Stored data entries:
========
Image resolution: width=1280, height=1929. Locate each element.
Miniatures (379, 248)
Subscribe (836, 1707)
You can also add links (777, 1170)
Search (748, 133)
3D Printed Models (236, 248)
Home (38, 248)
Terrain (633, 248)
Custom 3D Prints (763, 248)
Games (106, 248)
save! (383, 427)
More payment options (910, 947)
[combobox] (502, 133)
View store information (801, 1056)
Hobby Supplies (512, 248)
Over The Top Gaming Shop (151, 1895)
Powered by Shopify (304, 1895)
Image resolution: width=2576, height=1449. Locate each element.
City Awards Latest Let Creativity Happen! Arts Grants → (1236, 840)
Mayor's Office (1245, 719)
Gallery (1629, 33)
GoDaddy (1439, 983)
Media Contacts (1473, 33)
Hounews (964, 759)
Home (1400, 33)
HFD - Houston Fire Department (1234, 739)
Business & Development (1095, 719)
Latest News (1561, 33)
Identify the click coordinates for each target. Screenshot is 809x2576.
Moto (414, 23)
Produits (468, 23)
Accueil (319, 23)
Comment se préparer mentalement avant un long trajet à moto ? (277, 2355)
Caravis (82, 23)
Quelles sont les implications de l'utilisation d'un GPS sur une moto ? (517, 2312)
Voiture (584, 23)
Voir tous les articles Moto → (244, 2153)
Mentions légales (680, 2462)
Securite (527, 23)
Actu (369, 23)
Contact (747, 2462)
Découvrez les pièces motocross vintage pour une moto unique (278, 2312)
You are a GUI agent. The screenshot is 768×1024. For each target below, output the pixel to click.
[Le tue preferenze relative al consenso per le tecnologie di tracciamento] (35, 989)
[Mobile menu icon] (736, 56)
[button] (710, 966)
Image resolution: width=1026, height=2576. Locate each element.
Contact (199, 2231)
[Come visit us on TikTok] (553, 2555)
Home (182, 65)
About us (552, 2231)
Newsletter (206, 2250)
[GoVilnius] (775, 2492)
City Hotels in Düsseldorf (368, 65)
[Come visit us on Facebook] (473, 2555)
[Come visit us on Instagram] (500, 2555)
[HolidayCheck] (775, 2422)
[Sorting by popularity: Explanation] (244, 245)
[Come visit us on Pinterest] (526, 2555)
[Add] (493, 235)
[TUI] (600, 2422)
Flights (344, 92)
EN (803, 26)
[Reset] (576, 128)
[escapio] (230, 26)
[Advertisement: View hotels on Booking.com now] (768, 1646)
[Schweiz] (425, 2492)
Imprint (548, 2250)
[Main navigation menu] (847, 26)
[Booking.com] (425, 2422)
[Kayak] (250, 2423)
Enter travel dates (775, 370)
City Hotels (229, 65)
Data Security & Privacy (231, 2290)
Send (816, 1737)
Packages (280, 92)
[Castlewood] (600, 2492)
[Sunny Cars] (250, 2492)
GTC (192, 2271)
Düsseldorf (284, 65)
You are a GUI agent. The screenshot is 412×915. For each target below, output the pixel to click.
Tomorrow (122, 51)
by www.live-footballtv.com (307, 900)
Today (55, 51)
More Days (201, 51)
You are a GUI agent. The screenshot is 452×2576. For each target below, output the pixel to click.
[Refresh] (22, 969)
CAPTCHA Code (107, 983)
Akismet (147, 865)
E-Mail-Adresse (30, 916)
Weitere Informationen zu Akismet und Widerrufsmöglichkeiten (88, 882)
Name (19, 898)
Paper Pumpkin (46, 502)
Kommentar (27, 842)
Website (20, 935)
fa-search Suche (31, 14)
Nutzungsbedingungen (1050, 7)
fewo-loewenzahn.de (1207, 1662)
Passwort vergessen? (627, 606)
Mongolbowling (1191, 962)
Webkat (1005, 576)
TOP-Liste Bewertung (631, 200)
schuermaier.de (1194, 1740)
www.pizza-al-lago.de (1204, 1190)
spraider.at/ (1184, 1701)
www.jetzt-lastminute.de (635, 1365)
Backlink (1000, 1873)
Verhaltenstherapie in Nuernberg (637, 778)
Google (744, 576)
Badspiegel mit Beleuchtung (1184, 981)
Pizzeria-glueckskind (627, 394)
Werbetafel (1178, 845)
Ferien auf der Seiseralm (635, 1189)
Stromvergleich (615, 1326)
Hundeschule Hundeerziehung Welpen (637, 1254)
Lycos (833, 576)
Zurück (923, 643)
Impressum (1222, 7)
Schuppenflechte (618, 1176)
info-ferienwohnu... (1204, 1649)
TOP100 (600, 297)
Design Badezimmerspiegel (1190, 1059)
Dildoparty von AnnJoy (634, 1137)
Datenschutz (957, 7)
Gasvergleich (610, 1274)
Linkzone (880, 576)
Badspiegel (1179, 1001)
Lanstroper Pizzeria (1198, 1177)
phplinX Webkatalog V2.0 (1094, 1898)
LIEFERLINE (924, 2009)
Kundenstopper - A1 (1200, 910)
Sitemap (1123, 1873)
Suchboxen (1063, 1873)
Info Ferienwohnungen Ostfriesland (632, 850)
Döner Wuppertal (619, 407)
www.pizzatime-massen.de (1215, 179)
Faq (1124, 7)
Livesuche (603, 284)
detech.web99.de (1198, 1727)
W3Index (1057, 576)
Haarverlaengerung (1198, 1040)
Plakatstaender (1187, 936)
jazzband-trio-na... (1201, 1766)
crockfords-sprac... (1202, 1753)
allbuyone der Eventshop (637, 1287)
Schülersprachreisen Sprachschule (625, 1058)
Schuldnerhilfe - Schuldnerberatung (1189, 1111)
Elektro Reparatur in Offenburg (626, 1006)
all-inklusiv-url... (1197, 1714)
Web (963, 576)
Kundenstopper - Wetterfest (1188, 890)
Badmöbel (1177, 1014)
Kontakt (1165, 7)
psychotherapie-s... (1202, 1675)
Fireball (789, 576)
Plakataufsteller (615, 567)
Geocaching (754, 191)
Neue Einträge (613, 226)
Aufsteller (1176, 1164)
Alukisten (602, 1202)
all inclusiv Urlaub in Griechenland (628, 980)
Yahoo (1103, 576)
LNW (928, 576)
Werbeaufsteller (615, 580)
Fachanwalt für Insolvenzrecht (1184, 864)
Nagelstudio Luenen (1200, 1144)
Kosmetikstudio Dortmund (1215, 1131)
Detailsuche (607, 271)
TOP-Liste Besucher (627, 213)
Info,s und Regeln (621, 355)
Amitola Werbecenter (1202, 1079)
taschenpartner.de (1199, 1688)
========
● What you have to do:
Counting the lines above that hold "width", reply with the number and no other words.

● Your solution:
3